- [Exercise prompt] Render the lines below as a JSON list of strings, with one string per line. Leave out any blank lines.

[Word and element location data]
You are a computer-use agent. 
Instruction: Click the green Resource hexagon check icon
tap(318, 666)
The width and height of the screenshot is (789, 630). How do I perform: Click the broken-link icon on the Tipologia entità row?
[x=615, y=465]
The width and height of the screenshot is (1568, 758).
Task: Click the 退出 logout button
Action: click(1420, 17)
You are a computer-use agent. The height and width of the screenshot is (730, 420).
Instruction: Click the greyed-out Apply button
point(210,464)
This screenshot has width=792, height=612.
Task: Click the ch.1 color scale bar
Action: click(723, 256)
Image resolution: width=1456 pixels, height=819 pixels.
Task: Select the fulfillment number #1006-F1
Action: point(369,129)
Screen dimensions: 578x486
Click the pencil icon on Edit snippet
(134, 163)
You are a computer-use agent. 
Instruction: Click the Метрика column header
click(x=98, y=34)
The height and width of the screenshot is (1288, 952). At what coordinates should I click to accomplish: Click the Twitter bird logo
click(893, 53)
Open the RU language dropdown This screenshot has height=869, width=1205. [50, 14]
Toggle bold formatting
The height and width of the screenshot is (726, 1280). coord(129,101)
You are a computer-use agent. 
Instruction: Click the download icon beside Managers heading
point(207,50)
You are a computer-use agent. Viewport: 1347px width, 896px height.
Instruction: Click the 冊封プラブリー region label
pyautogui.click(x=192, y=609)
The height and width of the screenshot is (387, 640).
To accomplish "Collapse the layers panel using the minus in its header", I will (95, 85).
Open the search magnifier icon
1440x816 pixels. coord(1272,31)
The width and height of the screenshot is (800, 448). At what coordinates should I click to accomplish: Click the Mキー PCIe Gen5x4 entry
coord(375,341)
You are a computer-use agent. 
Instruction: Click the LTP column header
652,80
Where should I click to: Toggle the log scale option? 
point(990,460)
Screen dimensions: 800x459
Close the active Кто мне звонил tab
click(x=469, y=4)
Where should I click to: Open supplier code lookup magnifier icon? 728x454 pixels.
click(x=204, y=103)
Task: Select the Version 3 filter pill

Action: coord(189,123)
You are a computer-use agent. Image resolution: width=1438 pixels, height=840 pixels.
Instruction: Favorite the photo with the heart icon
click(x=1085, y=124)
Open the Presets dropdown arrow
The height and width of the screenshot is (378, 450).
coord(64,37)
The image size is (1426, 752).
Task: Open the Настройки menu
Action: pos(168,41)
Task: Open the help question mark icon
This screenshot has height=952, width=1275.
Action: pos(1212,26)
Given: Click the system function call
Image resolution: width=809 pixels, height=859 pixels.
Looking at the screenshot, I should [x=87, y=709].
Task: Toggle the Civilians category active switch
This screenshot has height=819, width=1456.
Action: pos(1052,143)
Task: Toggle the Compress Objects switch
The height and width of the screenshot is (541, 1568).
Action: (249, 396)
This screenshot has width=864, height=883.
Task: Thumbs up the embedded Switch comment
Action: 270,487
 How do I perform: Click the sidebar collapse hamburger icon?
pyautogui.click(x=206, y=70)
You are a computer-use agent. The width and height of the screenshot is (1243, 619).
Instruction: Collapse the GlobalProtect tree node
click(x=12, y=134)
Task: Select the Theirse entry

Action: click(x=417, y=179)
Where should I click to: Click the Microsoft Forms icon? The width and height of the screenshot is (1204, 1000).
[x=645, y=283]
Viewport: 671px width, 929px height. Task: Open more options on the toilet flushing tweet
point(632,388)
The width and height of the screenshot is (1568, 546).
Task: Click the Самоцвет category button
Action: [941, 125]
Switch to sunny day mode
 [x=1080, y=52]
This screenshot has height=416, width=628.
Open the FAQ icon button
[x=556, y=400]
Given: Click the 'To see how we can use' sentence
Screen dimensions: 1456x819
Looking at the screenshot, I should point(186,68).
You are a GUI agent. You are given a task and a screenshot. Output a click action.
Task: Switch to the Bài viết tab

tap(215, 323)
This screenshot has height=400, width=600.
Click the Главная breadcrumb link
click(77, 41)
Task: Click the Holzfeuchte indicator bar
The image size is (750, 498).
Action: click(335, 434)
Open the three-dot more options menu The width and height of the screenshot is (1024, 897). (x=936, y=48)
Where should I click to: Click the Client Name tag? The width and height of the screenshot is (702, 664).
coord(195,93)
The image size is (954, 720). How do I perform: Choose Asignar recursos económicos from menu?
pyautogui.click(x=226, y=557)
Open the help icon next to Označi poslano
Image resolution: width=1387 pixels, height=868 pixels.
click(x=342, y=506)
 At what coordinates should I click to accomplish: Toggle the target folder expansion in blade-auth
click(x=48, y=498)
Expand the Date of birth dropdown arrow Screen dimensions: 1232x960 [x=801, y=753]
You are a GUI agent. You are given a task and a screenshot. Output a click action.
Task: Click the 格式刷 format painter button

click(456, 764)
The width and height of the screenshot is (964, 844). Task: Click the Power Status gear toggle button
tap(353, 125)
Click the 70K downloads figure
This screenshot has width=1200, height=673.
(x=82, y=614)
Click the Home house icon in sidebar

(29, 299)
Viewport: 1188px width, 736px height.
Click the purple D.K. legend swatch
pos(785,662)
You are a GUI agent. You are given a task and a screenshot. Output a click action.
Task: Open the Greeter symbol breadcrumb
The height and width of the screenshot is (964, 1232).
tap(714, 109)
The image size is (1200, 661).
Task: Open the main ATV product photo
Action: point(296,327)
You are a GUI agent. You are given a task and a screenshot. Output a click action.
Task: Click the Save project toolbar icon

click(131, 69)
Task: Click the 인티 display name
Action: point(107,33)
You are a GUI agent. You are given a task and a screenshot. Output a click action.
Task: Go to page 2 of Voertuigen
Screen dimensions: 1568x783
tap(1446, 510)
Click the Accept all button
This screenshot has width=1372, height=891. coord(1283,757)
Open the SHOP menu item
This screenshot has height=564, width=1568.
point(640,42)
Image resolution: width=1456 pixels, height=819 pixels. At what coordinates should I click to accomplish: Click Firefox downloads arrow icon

- [Solved exercise]
[
  "You are a computer-use agent. ",
  "Instruction: Click the green Resource hexagon check icon",
  "tap(318, 666)",
  "The width and height of the screenshot is (789, 630). How do I perform: Click the broken-link icon on the Tipologia entità row?",
  "[x=615, y=465]",
  "The width and height of the screenshot is (1568, 758).",
  "Task: Click the 退出 logout button",
  "Action: click(1420, 17)",
  "You are a computer-use agent. The height and width of the screenshot is (730, 420).",
  "Instruction: Click the greyed-out Apply button",
  "point(210,464)",
  "This screenshot has width=792, height=612.",
  "Task: Click the ch.1 color scale bar",
  "Action: click(723, 256)",
  "Image resolution: width=1456 pixels, height=819 pixels.",
  "Task: Select the fulfillment number #1006-F1",
  "Action: point(369,129)",
  "Screen dimensions: 578x486",
  "Click the pencil icon on Edit snippet",
  "(134, 163)",
  "You are a computer-use agent. ",
  "Instruction: Click the Метрика column header",
  "click(x=98, y=34)",
  "The height and width of the screenshot is (1288, 952). At what coordinates should I click to accomplish: Click the Twitter bird logo",
  "click(893, 53)",
  "Open the RU language dropdown This screenshot has height=869, width=1205. [50, 14]",
  "Toggle bold formatting",
  "The height and width of the screenshot is (726, 1280). coord(129,101)",
  "You are a computer-use agent. ",
  "Instruction: Click the download icon beside Managers heading",
  "point(207,50)",
  "You are a computer-use agent. Viewport: 1347px width, 896px height.",
  "Instruction: Click the 冊封プラブリー region label",
  "pyautogui.click(x=192, y=609)",
  "The height and width of the screenshot is (387, 640).",
  "To accomplish \"Collapse the layers panel using the minus in its header\", I will (95, 85).",
  "Open the search magnifier icon",
  "1440x816 pixels. coord(1272,31)",
  "The width and height of the screenshot is (800, 448). At what coordinates should I click to accomplish: Click the Mキー PCIe Gen5x4 entry",
  "coord(375,341)",
  "You are a computer-use agent. ",
  "Instruction: Click the LTP column header",
  "652,80",
  "Where should I click to: Toggle the log scale option? ",
  "point(990,460)",
  "Screen dimensions: 800x459",
  "Close the active Кто мне звонил tab",
  "click(x=469, y=4)",
  "Where should I click to: Open supplier code lookup magnifier icon? 728x454 pixels.",
  "click(x=204, y=103)",
  "Task: Select the Version 3 filter pill",
  "Action: coord(189,123)",
  "You are a computer-use agent. Image resolution: width=1438 pixels, height=840 pixels.",
  "Instruction: Favorite the photo with the heart icon",
  "click(x=1085, y=124)",
  "Open the Presets dropdown arrow",
  "The height and width of the screenshot is (378, 450).",
  "coord(64,37)",
  "The image size is (1426, 752).",
  "Task: Open the Настройки menu",
  "Action: pos(168,41)",
  "Task: Open the help question mark icon",
  "This screenshot has height=952, width=1275.",
  "Action: pos(1212,26)",
  "Given: Click the system function call",
  "Image resolution: width=809 pixels, height=859 pixels.",
  "Looking at the screenshot, I should [x=87, y=709].",
  "Task: Toggle the Civilians category active switch",
  "This screenshot has height=819, width=1456.",
  "Action: pos(1052,143)",
  "Task: Toggle the Compress Objects switch",
  "The height and width of the screenshot is (541, 1568).",
  "Action: (249, 396)",
  "This screenshot has width=864, height=883.",
  "Task: Thumbs up the embedded Switch comment",
  "Action: 270,487",
  " How do I perform: Click the sidebar collapse hamburger icon?",
  "pyautogui.click(x=206, y=70)",
  "You are a computer-use agent. The width and height of the screenshot is (1243, 619).",
  "Instruction: Collapse the GlobalProtect tree node",
  "click(x=12, y=134)",
  "Task: Select the Theirse entry",
  "Action: click(x=417, y=179)",
  "Where should I click to: Click the Microsoft Forms icon? The width and height of the screenshot is (1204, 1000).",
  "[x=645, y=283]",
  "Viewport: 671px width, 929px height. Task: Open more options on the toilet flushing tweet",
  "point(632,388)",
  "The width and height of the screenshot is (1568, 546).",
  "Task: Click the Самоцвет category button",
  "Action: [941, 125]",
  "Switch to sunny day mode",
  " [x=1080, y=52]",
  "This screenshot has height=416, width=628.",
  "Open the FAQ icon button",
  "[x=556, y=400]",
  "Given: Click the 'To see how we can use' sentence",
  "Screen dimensions: 1456x819",
  "Looking at the screenshot, I should point(186,68).",
  "You are a GUI agent. You are given a task and a screenshot. Output a click action.",
  "Task: Switch to the Bài viết tab",
  "tap(215, 323)",
  "This screenshot has height=400, width=600.",
  "Click the Главная breadcrumb link",
  "click(77, 41)",
  "Task: Click the Holzfeuchte indicator bar",
  "The image size is (750, 498).",
  "Action: click(335, 434)",
  "Open the three-dot more options menu The width and height of the screenshot is (1024, 897). (x=936, y=48)",
  "Where should I click to: Click the Client Name tag? The width and height of the screenshot is (702, 664).",
  "coord(195,93)",
  "The image size is (954, 720). How do I perform: Choose Asignar recursos económicos from menu?",
  "pyautogui.click(x=226, y=557)",
  "Open the help icon next to Označi poslano",
  "Image resolution: width=1387 pixels, height=868 pixels.",
  "click(x=342, y=506)",
  " At what coordinates should I click to accomplish: Toggle the target folder expansion in blade-auth",
  "click(x=48, y=498)",
  "Expand the Date of birth dropdown arrow Screen dimensions: 1232x960 [x=801, y=753]",
  "You are a GUI agent. You are given a task and a screenshot. Output a click action.",
  "Task: Click the 格式刷 format painter button",
  "click(456, 764)",
  "The width and height of the screenshot is (964, 844). Task: Click the Power Status gear toggle button",
  "tap(353, 125)",
  "Click the 70K downloads figure",
  "This screenshot has width=1200, height=673.",
  "(x=82, y=614)",
  "Click the Home house icon in sidebar",
  "(29, 299)",
  "Viewport: 1188px width, 736px height.",
  "Click the purple D.K. legend swatch",
  "pos(785,662)",
  "You are a GUI agent. You are given a task and a screenshot. Output a click action.",
  "Task: Open the Greeter symbol breadcrumb",
  "The height and width of the screenshot is (964, 1232).",
  "tap(714, 109)",
  "The image size is (1200, 661).",
  "Task: Open the main ATV product photo",
  "Action: point(296,327)",
  "You are a GUI agent. You are given a task and a screenshot. Output a click action.",
  "Task: Click the Save project toolbar icon",
  "click(131, 69)",
  "Task: Click the 인티 display name",
  "Action: point(107,33)",
  "You are a GUI agent. You are given a task and a screenshot. Output a click action.",
  "Task: Go to page 2 of Voertuigen",
  "Screen dimensions: 1568x783",
  "tap(1446, 510)",
  "Click the Accept all button",
  "This screenshot has width=1372, height=891. coord(1283,757)",
  "Open the SHOP menu item",
  "This screenshot has height=564, width=1568.",
  "point(640,42)",
  "Image resolution: width=1456 pixels, height=819 pixels. At what coordinates should I click to accomplish: Click Firefox downloads arrow icon"
]